4.2.1 Alopecia Areata

A reversible, non-scarring, usually localised but occasionally generalised form of autoimmune hair loss involving sometimes the nails.

It is caused by an autoimmune process with lymphocytic (T-helper and T-cytotoxic cell subsets) infiltrate around anagen hair bulb causing (initially) reversible hair loss. A breakdown of immune privilege of the hair follicle is thought to be an important driver of alopecia areata. Many studies have discovered a deficiency of Tregs in AA lesions showing with disease progression a further decrease of the regulating T cell subset. Dysregulation of interferon-gamma (IFN-g) and interleukin (IL)-15 are additional key factors. There is an association with other autoimmune diseases (atopic syndrome, vitiligo, thyroid diseases, rheumatic arthritis) and Down’s syndrome.

Usually there are no symptoms reported by the patient apart from a noticeable loss of hair. Itch, pain or erythema are missing. There is no visible inflammation, but local minor oedema can occur and the loss of hair is a non-scarring loss type, typically in circular shapes with solitary, multiple or diffuse patterns. Pull test from the margin is in active disease positive. Sometimes there are associated nail changes (pitting, or roughness, termed trachyonychia, or even nail loss at a late stage, termed onychomadesis). Exclamation mark hairs may be seen on careful examination, but are not pathognomonic.

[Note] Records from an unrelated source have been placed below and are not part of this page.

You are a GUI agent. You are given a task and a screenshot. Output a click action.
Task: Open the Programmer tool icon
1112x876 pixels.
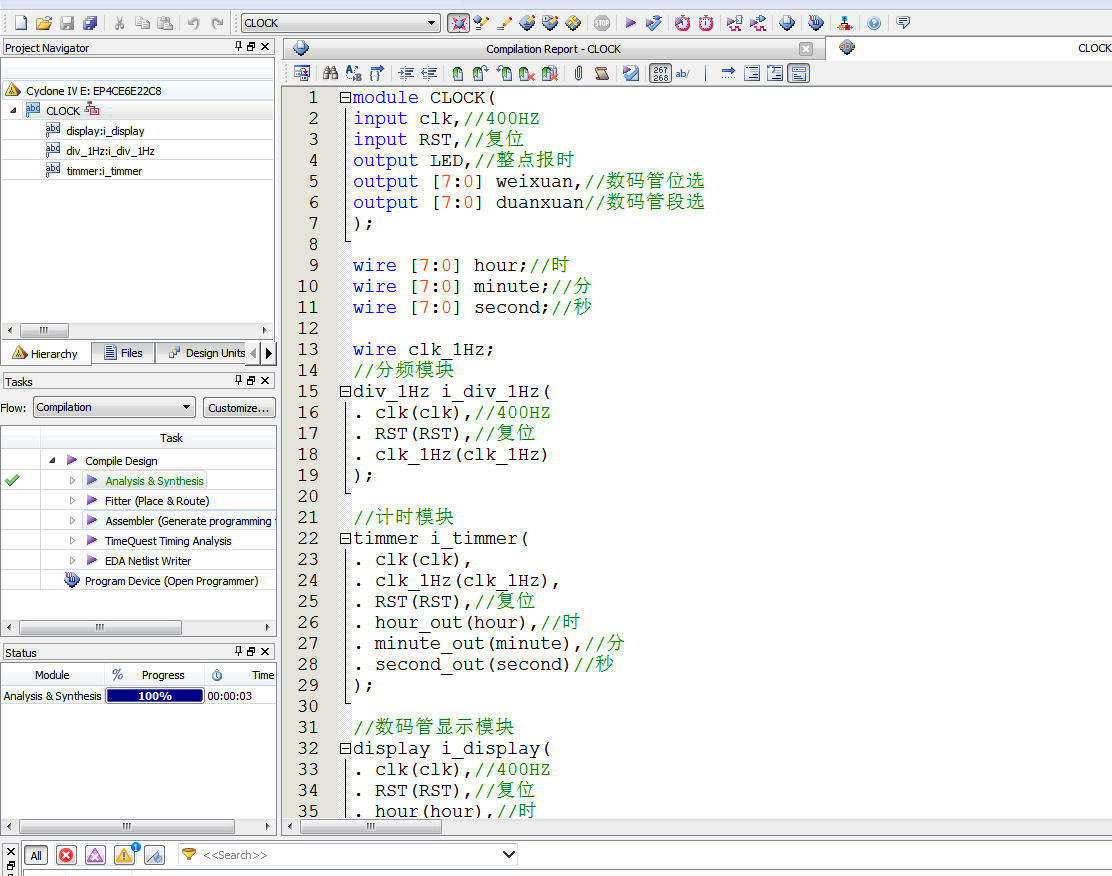(816, 23)
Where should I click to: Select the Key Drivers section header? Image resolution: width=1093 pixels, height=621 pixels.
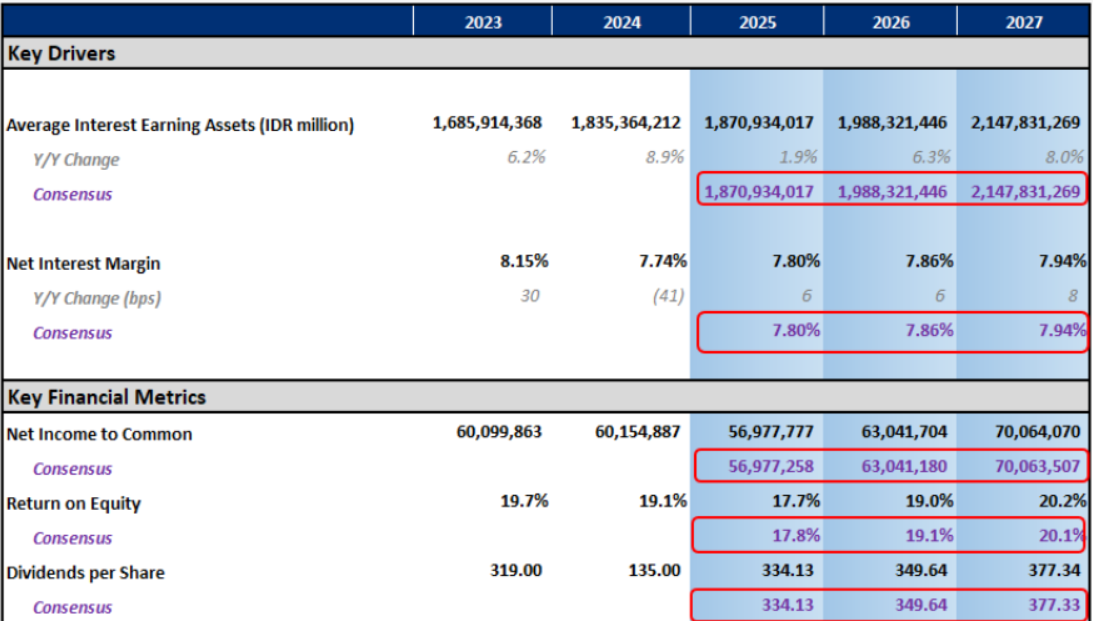(x=62, y=54)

It may occur in any part of the body, but is most easily identified in hairy areas such as the scalp or beard region, brows and eye lashes.

Classification is according to extent of hair loss:

• alopecia areata (AA) (patchy alopecia),

• ophiasis type (occipito-temporal alopecia),

• alopecia totalis (AT; complete scalp alopecia), and

• alopecia universalis (AU; complete scalp and body alopecia).

Recently a new scoring system has been introduced: AA-spectrum disease should simply be classified as AA with two additional qualifiers, a SALT score (Severity of Alopecia Tool (SALT)), used to calculate an AA severity score (0-100%, no hair loss to complete scalp hair loss) and the presence or absence of body involvement (complete or incomplete loss of body hair).

An association with atopy (e.g. with increased IgE) conveys a worse prognosis. Sometimes an associated autoimmune thyroiditis is present and may be screened for (e.g. microsomal thyroid antibodies, antibodies against thyroglobulin). Syphilis serology (where there are multiple small patches clinically) should be considered to exclude moth-eaten alopecia of secondary syphilis. A fungal culture should be performed if there is diagnostic doubt or scaling present incl. M. furfur and trichophytes.

A biopsy is not usually required but would show a heavy perifollicular lymphocytic infiltrate around stage III and IV anagen follicles with apoptosis of follicular keratinocytes and formation of dystrophic hair shafts. No destruction of the permanent part of the hair follicle.

Focal lesions have a high spontaneous remission rate (30% within 6 months, 50% with 1 year, 80% within 3 years). Widespread disease has low spontaneous remission rate (<10%).

Factors conveying a poor prognosis include involvement of occipital scalp hairline (ophiasis type), widespread disease, recurrent disease, longer duration (onset in childhood), atopy, vitiligo, thyroid disease and familial occurrence.

The differential diagnosis includes secondary syphilis, trichotillomania, trichotemnopmania, early stage of scarring alopecias (such as deep trichophyton infections) and chronic telogen effluvium.

Spontaneous regrowth most commonly occurs so treatment is not always required. Unpigmented hairs can occur at the beginning until bulb melanocytes recover. Small lesions can be treated with high-potency topical corticosteroids or intralesional corticosteroids. More widespread forms may respond to topical immunotherapy with diphenylcyclopropenone or short-term high dose systemic corticosteroids. Third line treatments include methotrexate, zinc and phototherapy. Wigs, permanent make-up for eyebrows and self-help groups can be helpful, especially those with psychosocial problems due to the hair loss. Currently, there are ongoing studies with the CTLA4-Ig fusion protein abatacept, anti-IL15Rβ monoclonal antibodies and the Janus kinase inhibitors baricitinib, ritlecitinib (also an inhibitor of tyrosine kinase), and deuruxolitinib are launched already. Upadacitinib and bempikibart are in clinical trials. Another new approach is to deliver directly T-reg cells by microneedling into the hair loss lesions.